3. Take the Boat to Isla Victoria and the Arrayanes Forest
From Puerto Pañuelo near the Llao Llao hotel, catamarans run by Cau Cau and Turisur cross to Isla Victoria and the Bosque de Arrayanes — a grove of cinnamon-barked myrtle trees found almost nowhere else on Earth. The full-day trip costs about US$55 plus the park fee. Book a day ahead in summer, and take the morning departure (around 9:30am) for the longest island walk before crowds thicken.
4. Hike to Refugio Frey
This is the single best day hike in the area. From the Villa Catedral base, the trail climbs through forest and along a ridge to a stone mountain hut tucked beside a glacial lake ringed by granite spires that rock climbers fly across the world for. Budget 4 to 5 hours up, register (free) with Club Andino Bariloche on Calle 20 de Febrero before you set out, and carry water — there's none reliable until the refugio, where you can buy a hot meal and a cold beer at the top.

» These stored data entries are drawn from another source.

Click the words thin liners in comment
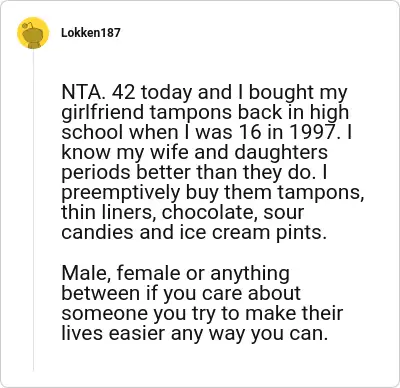400x388 pixels. tap(106, 212)
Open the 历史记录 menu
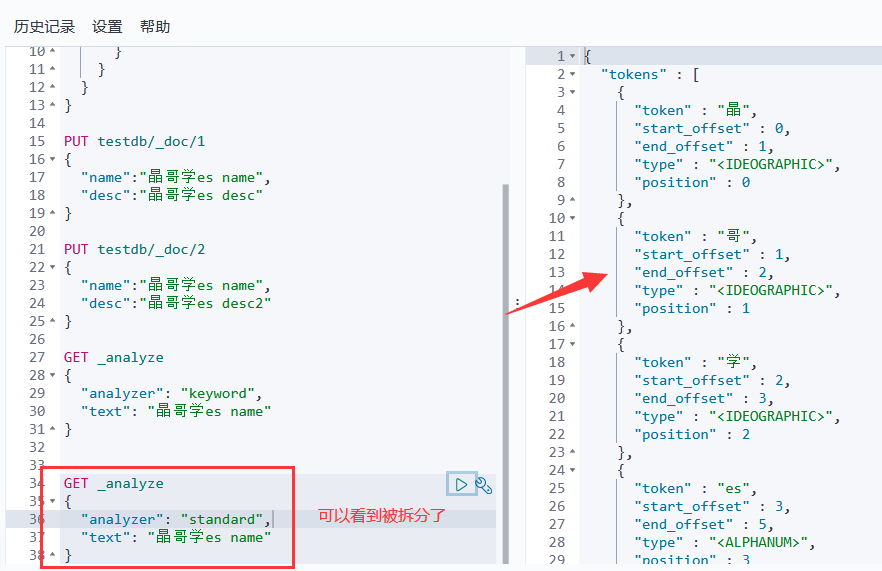This screenshot has height=571, width=882. pyautogui.click(x=44, y=27)
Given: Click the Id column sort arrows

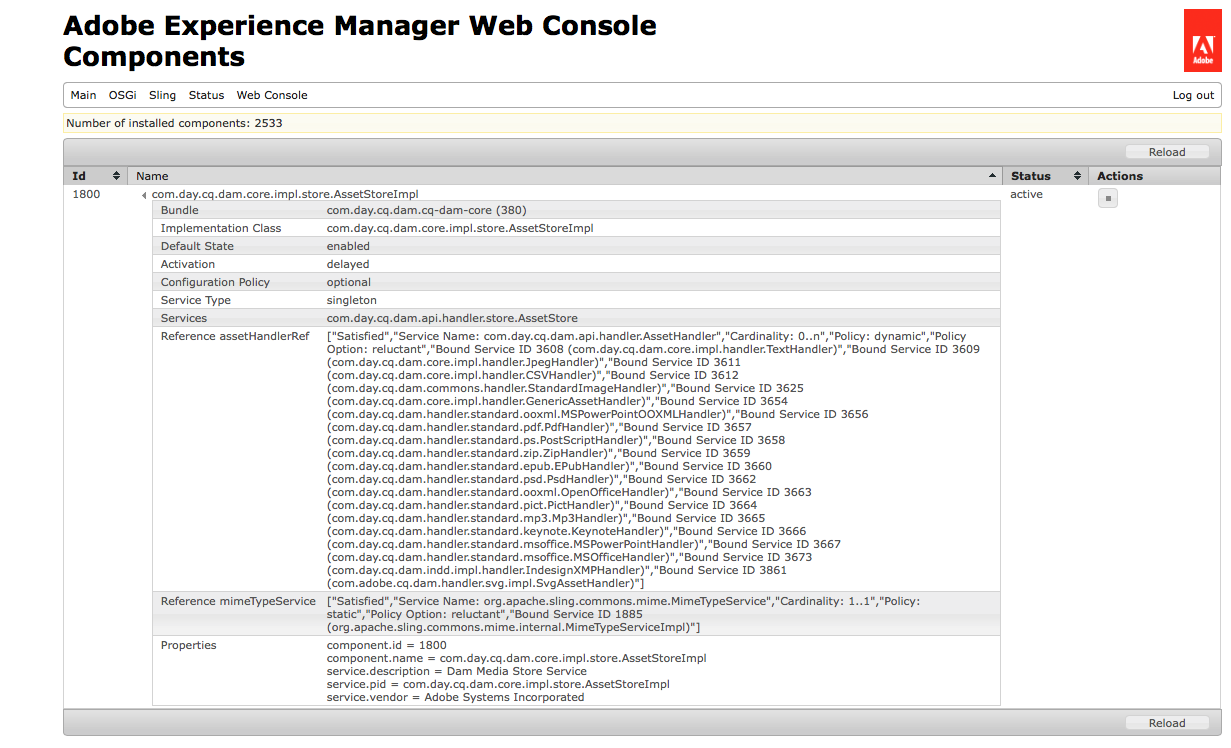Looking at the screenshot, I should point(116,176).
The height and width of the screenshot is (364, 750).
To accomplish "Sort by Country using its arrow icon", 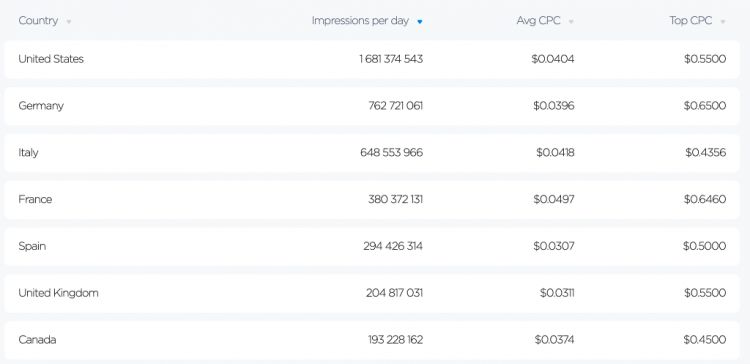I will [69, 22].
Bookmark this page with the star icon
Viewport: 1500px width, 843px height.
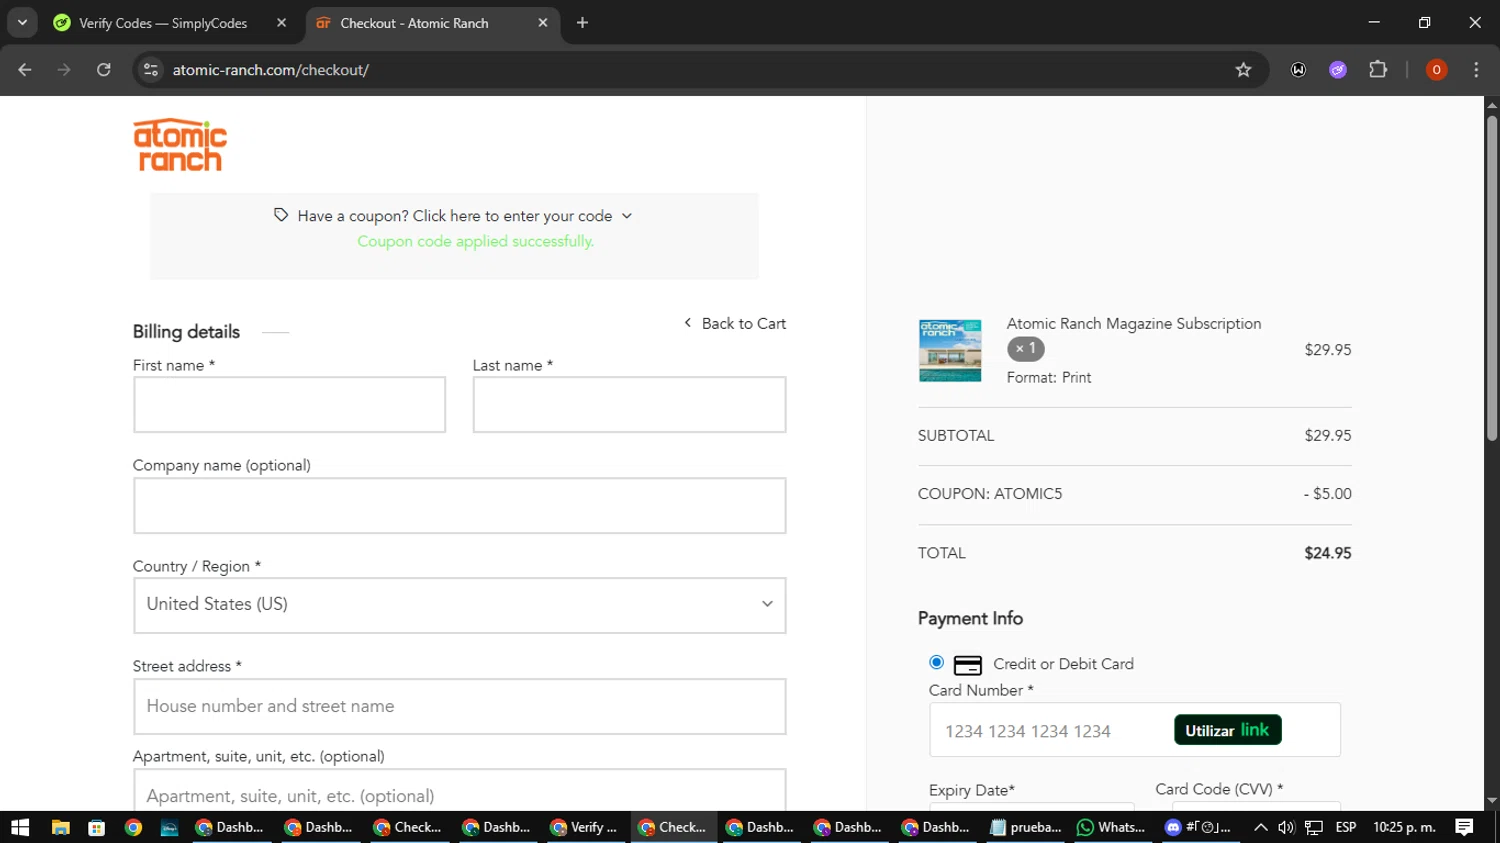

5. Ski or Summer-Hike Cerro Catedral
Catedral is the largest ski resort in South America, with more than 120 kilometers of pistes and lift access to wide-open Andean bowls that draw the same crowd you'd find at North American resorts like Banff. Peak season runs July through September, and a day lift pass lands around US$60-75 depending on the week. Off-season, the same lifts carry hikers and mountain bikers up instead. Either way, ride the gondola from the base village and turn back toward the lake from the top.
6. Eat Your Way Down Calle Mitre
Bariloche makes more chocolate than anywhere else in Argentina, and Calle Mitre is the proof. Start at Rapa Nui for the chocolate-and-dulce-de-leche bombón, cross to Mamuschka for the best dark blends in town, then duck into Del Turista for the over-the-top window displays. Bars run US$3-6. The local order is a submarino — a bar of chocolate dropped into a glass of hot milk — on a cold afternoon.
7. Go on a Craft Beer Crawl
Bariloche's brewers turn glacial meltwater into some of the best beer in the country. Manush on Elflein pours a smoked porter worth the walk alone, and Berlina, Konna, and Bachmann round out a proper crawl. Pints run US$3-5. Most kitchens stay open late and pair the taps with venison and lake trout — book a table on weekends after 9pm, when locals actually show up.
8. Kayak Nahuel Huapi
Paddling drops you to eye level with water that shifts from emerald to deep sapphire depending on the depth beneath you. Outfitters at Bahía Serena and along Bustillo rent sit-on-top kayaks and run guided half-days for about US$40, gear included. The morning water is glassy and calm; by mid-afternoon the Patagonian wind picks up, so go early.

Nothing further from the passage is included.